Recordon Luc · Ständerat · Waadt · Grüne Fraktion · 2008-12-08
Wortprotokoll
Je remercie tout d'abord le Conseil fédéral pour la réponse très fouillée qu'il a apportée à mon postulat, même s'il en conclut qu'il convient de vous proposer de le rejeter.
Je resitue le débat: les pourriels, plus couramment appelés en franglais les spams, sont une véritable plaie - et nous le savons tous puisque nous disposons pratiquement tous d'un système de courriel - mais plus encore peut-être lorsque le filtre antispams est trop puissant et qu'il empêche les bons courriels de nous atteindre. Ainsi donc, les pourriels ne sont pas seulement gênants par l'embouteillage qu'ils créent dans nos boîtes de réception, mais peut-être au moins autant par le fait qu'ils risquent d'entraîner avec eux dans le filtrage de bons et même d'importants messages.
Face à cela - problème qui a d'ailleurs frappé un certain nombre de parlementaires récemment dans une question non négligeable -, j'avais imaginé que l'on pourrait avoir une lutte organisée déjà à l'interne de l'administration fédérale et notamment du Parlement, mais également à la disposition plus largement des citoyens, en posant un certain nombre de règles notamment aux fournisseurs d'accès.

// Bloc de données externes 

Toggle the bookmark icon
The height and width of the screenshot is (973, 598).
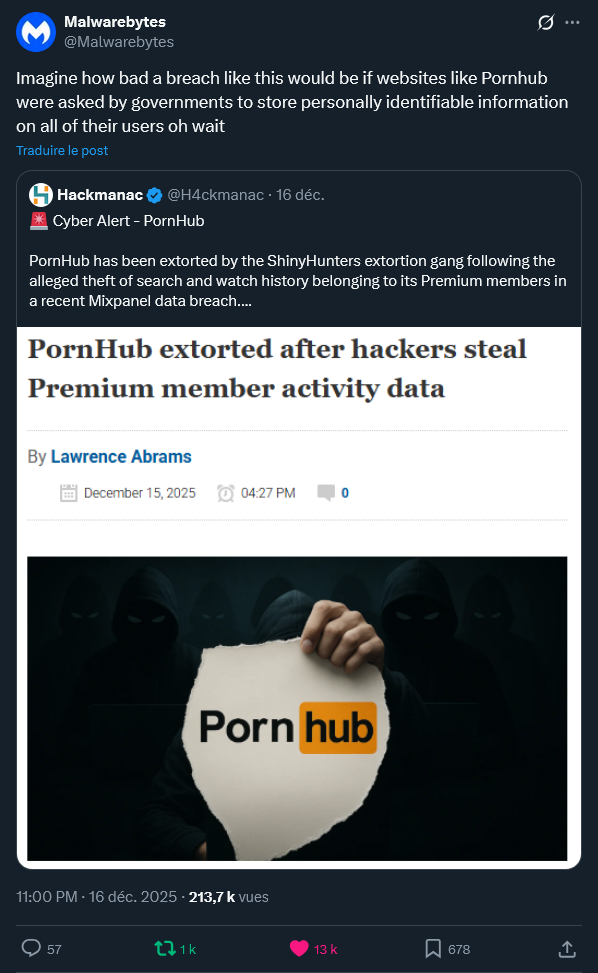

Je me suis convaincu en lisant la réponse du Conseil fédéral que beaucoup avait été fait, beaucoup plus que ce que j'avais pu obtenir comme renseignements au moment de la rédaction de mon postulat. D'autre part, on m'a dit que beaucoup serait encore fait, notamment pour ce Parlement, ce qui me satisfait grandement. Le point où j'ai quelques doutes, c'est que le Conseil fédéral paraît nourrir de bien grands espoirs dans les possibilités offertes par la voie civile ou par la voie pénale pour se défendre dans ce domaine. Si à chaque fois que l'on reçoit un pourriel ou une petite série de pourriels d'un fournisseur d'accès, il faut déposer une plainte pénale ou ouvrir une action civile, je pense que vous vous imaginez le peu d'efficacité de la démarche que cela représenterait pour se défendre. Il faudrait vraiment un cas tout à fait extraordinaire.
La caractéristique de ces pourriels, c'est leur effet de masse non seulement par le nombre de ceux qui reçoivent un seul envoi, mais encore par le nombre d'envois que chacun d'entre nous reçoit. Alors, évidemment, l'action d'un récepteur individuellement contre chacun de ceux qui l'importune est complètement illusoire.
Sous cette réserve, je trouve que la réponse du Conseil fédéral mérite considération; il m'a convaincu qu'il n'y avait pas urgence à légiférer. Il a fait un bon tour de la question. Je m'engage à suivre attentivement l'évolution du dossier et à revenir à la charge si nécessaire.
Dans l'immédiat et au bénéfice de ce qui vient d'être dit, je retire mon postulat.